The result -- games become better and larger, authors are ready to put their lives on the
altar of IF, they are spending hundreds hours of their life to follow all the rules and
create a masterpiece. But are all of them happy?
On the other hand, not all authors are able to produce a work that is both long and
good. IF Competition 2001 has several games which are long, but just underwritten. Why?
Because community pushed authors to write long detailed games, but not all authors do that
-- they lack the time, patience and talent. If he/she had had a chance to write a small
game, he/she will, no doubt, spend a lot more time on any particular part of the game.

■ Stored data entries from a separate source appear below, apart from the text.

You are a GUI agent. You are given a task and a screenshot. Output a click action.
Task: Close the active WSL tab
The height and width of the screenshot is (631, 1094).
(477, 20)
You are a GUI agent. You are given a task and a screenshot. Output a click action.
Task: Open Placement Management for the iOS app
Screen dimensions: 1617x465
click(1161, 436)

Thus, players who want long, good games don't pay much attention neither to the short
games, nor to the long bad games. Catch-22, isn't it?
But let's return to the "rules of good authoring" -- the IF Comp didn't show
that the rules were effective, but the Comp has shown that the rules exist and influence
authors to follow them. Competition has shown the rules very clearly. I felt that
something was changing in the IF games, but I was able to notice and understand the
changes only now.
I may sound like a snob here, but I don't like some changes that are almost de facto to
the modern games. I'll list what I don't like:
1. The "most appropriate" conversation system
2. A lack of puzzles
3. A fixation on the literature aspect of the game
4. Repetitious attempts to smash my mind with "groundbreaking" ideas
5. An easy to assimilate ideas
6. Linearity.
(You may assume that I very much like all other games' features not mentioned here. :-)

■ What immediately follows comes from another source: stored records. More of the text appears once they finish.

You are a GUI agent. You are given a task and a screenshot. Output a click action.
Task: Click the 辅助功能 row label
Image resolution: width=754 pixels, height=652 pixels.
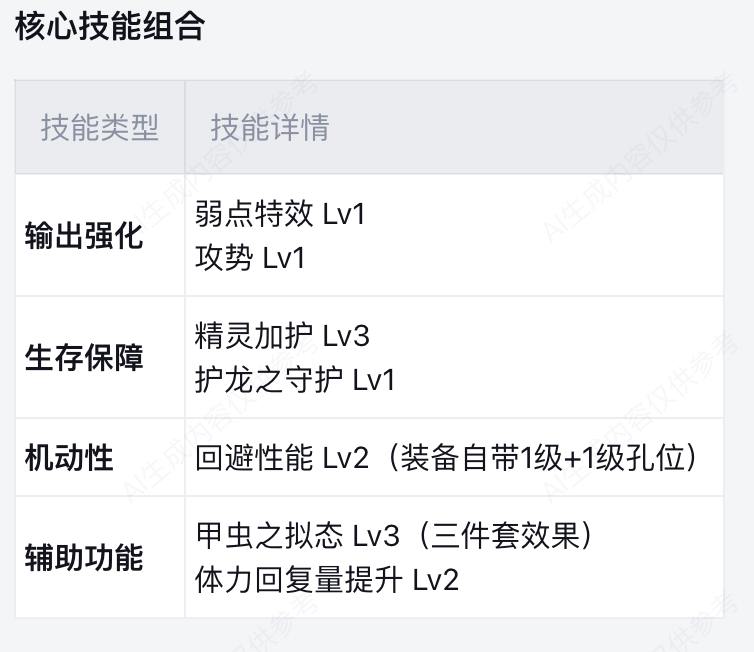pos(84,557)
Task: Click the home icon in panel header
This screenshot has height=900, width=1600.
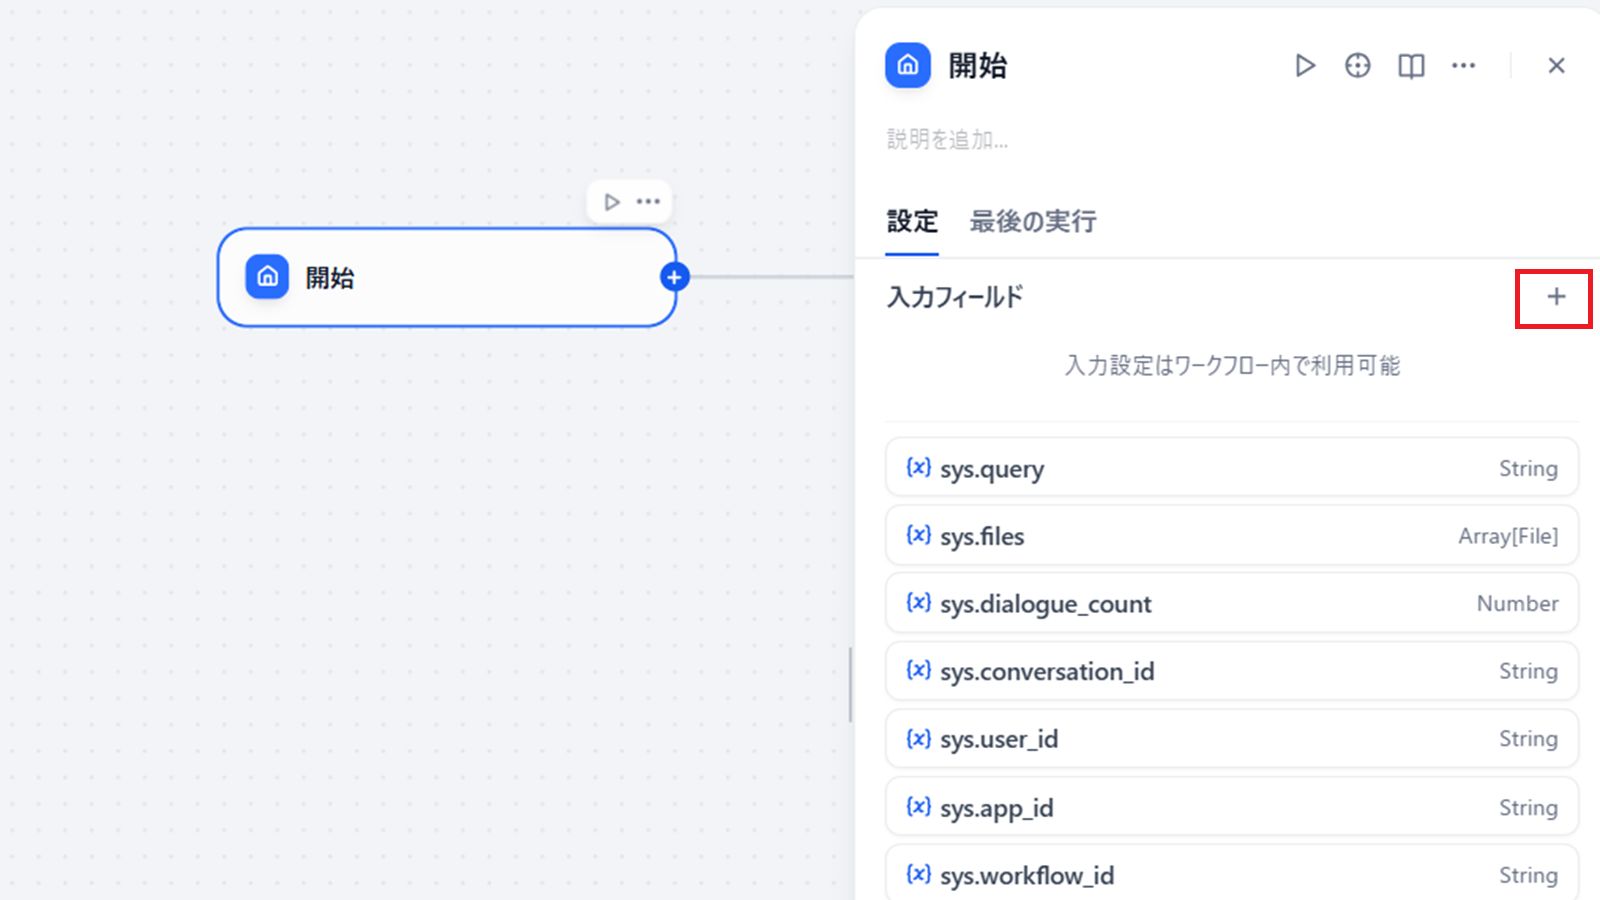Action: pyautogui.click(x=907, y=66)
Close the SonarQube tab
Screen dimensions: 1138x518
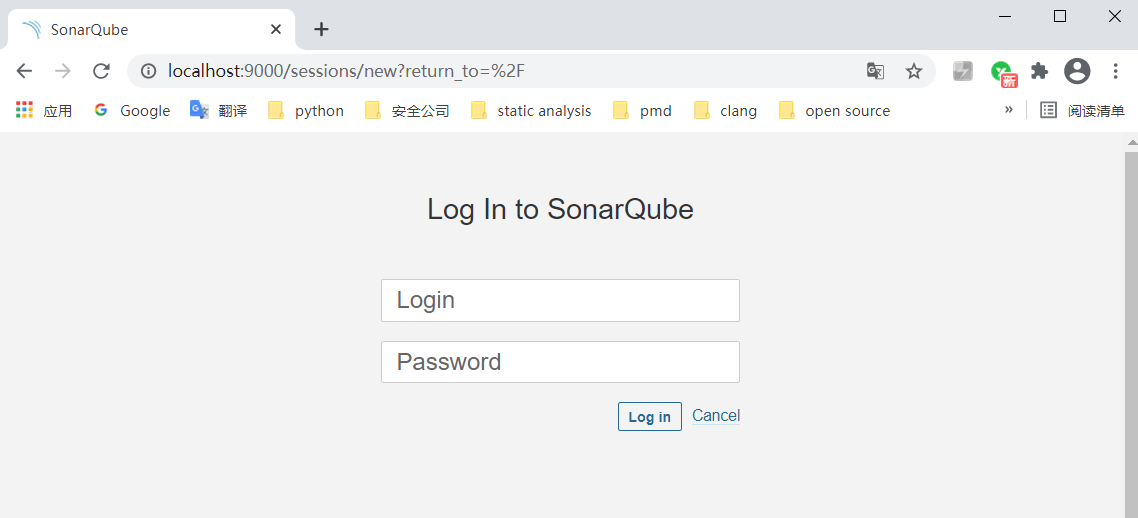click(276, 30)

I remember a time when these changes had just appeared and were new, fun toys to
play with. Time has passed; more new ideas came in. They got mixed with the old ones and
now we have what we have -- modern (or can I call them "postmodern"?) games. I
do like some of the changes (from the list) individually when they are well done, but when
I'm getting a whole bunch of them in yet another game, I'm feeling "that something is
really wrong with me and I'm different and strange", because I'm not having fun
playing this overall decent game.
I think, now I know the answer -- modern games follow the way of the Sierra. They follow
the rules of "the average gamer". They follow a fashion -- this lash of our
industrial age!
I don't like this process of "fake commercialization". I really fear that soon
things will be worse and worse. And the process is already coming; games go more and more
far from the traditional IF -- which we all love so much (but I'm not sure already) -- to
the Sierra type of games. And it means not so much a trend towards increased use of
graphics, but more towards a retardation of the IF scene!
Now I want to talk about those changes that I listed.
1. The "most appropriate" conversation system
I think you know that "the most appropriate conversation system" means, that a
game itself considers current situation and chooses, which response in interrogation with
NPC is a most appropriate. I don't like that, because I don't want to lose yet another
freedom from the mighty author; I don't want to speak someone else's words all the time.
Menu based conversation systems at least gave an illusion of a freedom.
2. A puzzleness, 3. A fixation on the literature aspect and 6. Linearity
I suspect that not so many people in the world can be compared with classic (or not
classic, but highly competent) novel writers. But more and more people are coming into the
IF community, because here they can write literature and be noticed. But why are
they here, and not in a writers community (I do know that Internet is full of
"writers clubs".)? Because here is (or maybe was already?) a small pond, and
they may become big fishes even if they don't deserve that. Authors are raising the bar of
the writing all the time. But that is escalation! Now, if author not able to write well
(from the literary point of view), he/she doesn't risk writing anything at all. But still,
average level of the writing in IF games is not so high, comparing to the real literature.
So, my point is -- if I want to read a good story, I'm taking a book. I'm playing IF games
for the possibility to be _in_ a story, I want to be a part of the plot, I want to act on
my own. I don't want to be a mindless doll; I hate when author shouts a story into my
ears. And the IF Competition 2001 has many games which try to drag me to the end of the
game despite my will. It's very hard to mix good writing, a good story and a player's
freedom in one game, but possible -- many games proved that. On the other hand, many games
showed that games with less excellent writing level could be well appreciated.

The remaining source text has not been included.